═══ INPUT ═══

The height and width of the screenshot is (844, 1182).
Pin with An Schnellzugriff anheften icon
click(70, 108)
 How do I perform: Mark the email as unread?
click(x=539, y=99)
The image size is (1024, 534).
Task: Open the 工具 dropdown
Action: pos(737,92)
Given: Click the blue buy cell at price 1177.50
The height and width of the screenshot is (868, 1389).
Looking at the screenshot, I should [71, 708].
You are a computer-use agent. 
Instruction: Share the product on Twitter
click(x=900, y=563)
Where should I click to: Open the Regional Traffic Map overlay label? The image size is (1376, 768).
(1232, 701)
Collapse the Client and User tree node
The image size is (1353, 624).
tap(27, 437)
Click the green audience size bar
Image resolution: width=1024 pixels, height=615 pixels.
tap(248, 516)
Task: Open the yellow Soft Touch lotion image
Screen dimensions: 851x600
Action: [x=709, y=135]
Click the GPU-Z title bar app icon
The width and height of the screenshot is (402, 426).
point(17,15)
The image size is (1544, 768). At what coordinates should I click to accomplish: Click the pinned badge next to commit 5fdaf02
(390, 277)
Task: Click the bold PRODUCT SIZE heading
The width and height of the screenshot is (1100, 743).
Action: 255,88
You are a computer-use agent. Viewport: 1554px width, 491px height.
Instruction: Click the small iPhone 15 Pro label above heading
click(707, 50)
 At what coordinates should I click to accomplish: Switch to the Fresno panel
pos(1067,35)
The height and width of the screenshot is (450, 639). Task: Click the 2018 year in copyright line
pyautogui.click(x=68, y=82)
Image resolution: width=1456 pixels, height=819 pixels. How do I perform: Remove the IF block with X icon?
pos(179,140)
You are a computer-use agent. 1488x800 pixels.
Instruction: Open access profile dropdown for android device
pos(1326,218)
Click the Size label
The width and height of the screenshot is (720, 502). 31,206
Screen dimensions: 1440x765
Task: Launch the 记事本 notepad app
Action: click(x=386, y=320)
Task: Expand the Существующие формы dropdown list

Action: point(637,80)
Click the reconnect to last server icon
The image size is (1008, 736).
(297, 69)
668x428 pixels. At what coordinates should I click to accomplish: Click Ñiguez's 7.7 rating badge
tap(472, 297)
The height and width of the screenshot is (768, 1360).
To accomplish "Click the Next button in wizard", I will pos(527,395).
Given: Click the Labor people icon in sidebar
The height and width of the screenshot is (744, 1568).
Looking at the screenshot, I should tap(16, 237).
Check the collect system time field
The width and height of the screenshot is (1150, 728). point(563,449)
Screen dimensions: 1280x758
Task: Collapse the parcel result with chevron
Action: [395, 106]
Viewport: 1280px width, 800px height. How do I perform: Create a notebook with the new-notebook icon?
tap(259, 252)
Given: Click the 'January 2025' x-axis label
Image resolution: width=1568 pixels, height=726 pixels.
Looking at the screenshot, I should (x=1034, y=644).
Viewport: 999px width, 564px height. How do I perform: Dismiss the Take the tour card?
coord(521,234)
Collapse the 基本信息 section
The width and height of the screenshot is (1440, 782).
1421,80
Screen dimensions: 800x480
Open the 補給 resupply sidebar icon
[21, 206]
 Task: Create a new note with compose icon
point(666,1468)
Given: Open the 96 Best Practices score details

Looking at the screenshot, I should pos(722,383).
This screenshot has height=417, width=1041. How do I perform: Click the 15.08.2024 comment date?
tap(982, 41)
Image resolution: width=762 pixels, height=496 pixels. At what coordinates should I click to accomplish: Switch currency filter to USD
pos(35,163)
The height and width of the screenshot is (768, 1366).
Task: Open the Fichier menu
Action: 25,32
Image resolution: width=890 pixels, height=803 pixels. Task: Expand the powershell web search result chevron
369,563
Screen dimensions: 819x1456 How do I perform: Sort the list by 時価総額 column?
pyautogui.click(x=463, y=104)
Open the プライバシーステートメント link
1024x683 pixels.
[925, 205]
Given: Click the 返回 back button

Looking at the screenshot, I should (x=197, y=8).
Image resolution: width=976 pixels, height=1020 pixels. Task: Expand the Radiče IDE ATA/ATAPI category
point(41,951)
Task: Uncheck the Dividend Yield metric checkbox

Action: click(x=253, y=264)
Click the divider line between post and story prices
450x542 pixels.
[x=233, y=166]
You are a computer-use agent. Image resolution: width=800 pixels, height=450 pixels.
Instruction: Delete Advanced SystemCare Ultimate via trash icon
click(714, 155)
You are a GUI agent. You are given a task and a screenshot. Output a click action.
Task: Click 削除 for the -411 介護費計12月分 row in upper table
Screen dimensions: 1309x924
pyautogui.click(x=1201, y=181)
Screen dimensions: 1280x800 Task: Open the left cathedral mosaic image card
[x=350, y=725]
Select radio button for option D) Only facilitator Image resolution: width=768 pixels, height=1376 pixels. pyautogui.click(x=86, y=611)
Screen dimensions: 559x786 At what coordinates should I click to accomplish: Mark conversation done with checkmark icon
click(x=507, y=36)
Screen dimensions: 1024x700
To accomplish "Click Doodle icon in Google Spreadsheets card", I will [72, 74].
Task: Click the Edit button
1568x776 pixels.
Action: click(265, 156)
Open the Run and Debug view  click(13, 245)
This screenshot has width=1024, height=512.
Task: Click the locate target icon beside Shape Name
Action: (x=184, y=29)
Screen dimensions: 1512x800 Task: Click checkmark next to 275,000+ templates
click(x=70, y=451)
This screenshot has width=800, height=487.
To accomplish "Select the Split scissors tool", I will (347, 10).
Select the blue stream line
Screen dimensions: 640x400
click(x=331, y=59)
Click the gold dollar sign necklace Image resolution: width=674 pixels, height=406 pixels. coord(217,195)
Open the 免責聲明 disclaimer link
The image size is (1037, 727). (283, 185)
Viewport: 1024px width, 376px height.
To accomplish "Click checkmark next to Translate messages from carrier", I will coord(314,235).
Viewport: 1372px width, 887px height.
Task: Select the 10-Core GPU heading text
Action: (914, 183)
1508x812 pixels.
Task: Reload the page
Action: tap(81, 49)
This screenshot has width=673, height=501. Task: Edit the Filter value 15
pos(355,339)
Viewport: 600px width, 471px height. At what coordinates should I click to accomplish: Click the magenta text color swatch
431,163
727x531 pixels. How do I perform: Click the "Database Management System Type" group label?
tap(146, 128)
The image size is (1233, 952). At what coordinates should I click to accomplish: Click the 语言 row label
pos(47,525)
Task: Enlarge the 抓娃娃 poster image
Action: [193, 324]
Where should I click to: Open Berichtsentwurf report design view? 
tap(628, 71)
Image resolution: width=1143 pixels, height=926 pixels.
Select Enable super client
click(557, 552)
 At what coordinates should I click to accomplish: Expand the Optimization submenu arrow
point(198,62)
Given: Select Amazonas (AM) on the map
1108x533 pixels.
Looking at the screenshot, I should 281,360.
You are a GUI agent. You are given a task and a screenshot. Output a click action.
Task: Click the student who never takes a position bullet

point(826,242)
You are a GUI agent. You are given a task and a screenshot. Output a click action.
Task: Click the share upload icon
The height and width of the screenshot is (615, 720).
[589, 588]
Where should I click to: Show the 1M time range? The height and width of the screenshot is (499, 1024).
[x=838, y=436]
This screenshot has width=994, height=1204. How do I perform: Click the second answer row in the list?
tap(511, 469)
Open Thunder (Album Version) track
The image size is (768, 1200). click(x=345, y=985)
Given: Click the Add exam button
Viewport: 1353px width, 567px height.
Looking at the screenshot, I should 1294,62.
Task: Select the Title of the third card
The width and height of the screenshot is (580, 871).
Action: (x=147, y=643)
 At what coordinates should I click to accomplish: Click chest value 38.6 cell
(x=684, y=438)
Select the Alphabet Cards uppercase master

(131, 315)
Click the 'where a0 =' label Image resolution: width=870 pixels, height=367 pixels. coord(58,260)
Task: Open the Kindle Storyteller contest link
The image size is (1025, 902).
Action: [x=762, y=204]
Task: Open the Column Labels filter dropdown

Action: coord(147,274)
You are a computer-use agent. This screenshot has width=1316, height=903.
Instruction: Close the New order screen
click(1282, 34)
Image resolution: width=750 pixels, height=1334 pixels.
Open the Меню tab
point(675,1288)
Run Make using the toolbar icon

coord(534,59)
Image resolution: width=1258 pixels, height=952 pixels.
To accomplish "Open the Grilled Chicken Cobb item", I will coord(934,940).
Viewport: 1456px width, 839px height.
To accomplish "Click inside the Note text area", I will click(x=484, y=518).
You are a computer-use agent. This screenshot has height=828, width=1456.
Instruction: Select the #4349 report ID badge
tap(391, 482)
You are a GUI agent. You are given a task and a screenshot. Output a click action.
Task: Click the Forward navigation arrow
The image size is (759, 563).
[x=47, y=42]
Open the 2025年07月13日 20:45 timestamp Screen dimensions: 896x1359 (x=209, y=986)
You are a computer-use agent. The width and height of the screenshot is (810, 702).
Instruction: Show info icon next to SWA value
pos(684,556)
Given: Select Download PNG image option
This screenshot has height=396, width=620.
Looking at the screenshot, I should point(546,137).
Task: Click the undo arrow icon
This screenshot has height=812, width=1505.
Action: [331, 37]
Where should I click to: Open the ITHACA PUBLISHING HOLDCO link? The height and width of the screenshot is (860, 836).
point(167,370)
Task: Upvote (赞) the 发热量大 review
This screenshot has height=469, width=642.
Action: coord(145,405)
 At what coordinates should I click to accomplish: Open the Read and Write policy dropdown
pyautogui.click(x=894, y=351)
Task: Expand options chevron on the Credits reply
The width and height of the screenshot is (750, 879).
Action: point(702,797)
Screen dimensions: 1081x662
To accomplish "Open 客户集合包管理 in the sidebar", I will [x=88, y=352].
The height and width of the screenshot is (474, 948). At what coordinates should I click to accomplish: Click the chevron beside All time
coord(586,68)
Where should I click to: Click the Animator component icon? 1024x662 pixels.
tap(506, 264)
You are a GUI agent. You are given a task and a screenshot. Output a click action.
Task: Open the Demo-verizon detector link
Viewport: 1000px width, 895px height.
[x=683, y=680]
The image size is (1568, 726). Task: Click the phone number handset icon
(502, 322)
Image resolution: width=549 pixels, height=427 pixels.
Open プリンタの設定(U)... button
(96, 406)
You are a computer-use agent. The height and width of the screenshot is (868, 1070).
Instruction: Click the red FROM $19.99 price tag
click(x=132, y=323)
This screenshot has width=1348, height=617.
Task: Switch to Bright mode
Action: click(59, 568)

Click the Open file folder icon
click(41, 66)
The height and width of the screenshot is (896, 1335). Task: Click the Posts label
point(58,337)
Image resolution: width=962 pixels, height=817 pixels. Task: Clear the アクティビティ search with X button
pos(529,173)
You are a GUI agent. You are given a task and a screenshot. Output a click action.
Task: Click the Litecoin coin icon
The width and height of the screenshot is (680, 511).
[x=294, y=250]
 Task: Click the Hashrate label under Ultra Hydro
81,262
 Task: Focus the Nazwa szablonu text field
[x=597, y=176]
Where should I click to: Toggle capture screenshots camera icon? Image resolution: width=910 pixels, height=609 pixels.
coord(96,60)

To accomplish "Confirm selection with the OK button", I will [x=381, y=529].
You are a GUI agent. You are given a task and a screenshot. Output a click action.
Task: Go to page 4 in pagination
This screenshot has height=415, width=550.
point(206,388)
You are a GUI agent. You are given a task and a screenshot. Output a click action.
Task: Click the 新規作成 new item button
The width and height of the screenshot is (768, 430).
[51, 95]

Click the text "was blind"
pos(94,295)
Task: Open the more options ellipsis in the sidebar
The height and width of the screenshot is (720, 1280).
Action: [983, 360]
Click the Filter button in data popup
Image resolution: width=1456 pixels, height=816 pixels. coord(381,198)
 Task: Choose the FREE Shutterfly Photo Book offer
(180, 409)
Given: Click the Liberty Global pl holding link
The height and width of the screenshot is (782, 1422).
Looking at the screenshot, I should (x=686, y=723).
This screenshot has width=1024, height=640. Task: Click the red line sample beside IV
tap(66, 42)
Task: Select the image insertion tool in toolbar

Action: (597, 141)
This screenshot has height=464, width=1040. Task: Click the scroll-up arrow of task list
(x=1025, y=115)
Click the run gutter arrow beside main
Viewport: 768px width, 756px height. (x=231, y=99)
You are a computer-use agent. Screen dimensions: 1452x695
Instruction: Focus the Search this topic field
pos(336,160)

═══

◆ WHAT THE EXERCISE ASKS:
Where a line in the entries holds "blue", copy that line.

◆ WRITTEN ANSWER:
Given: Click the blue buy cell at price 1177.50
Select the blue stream line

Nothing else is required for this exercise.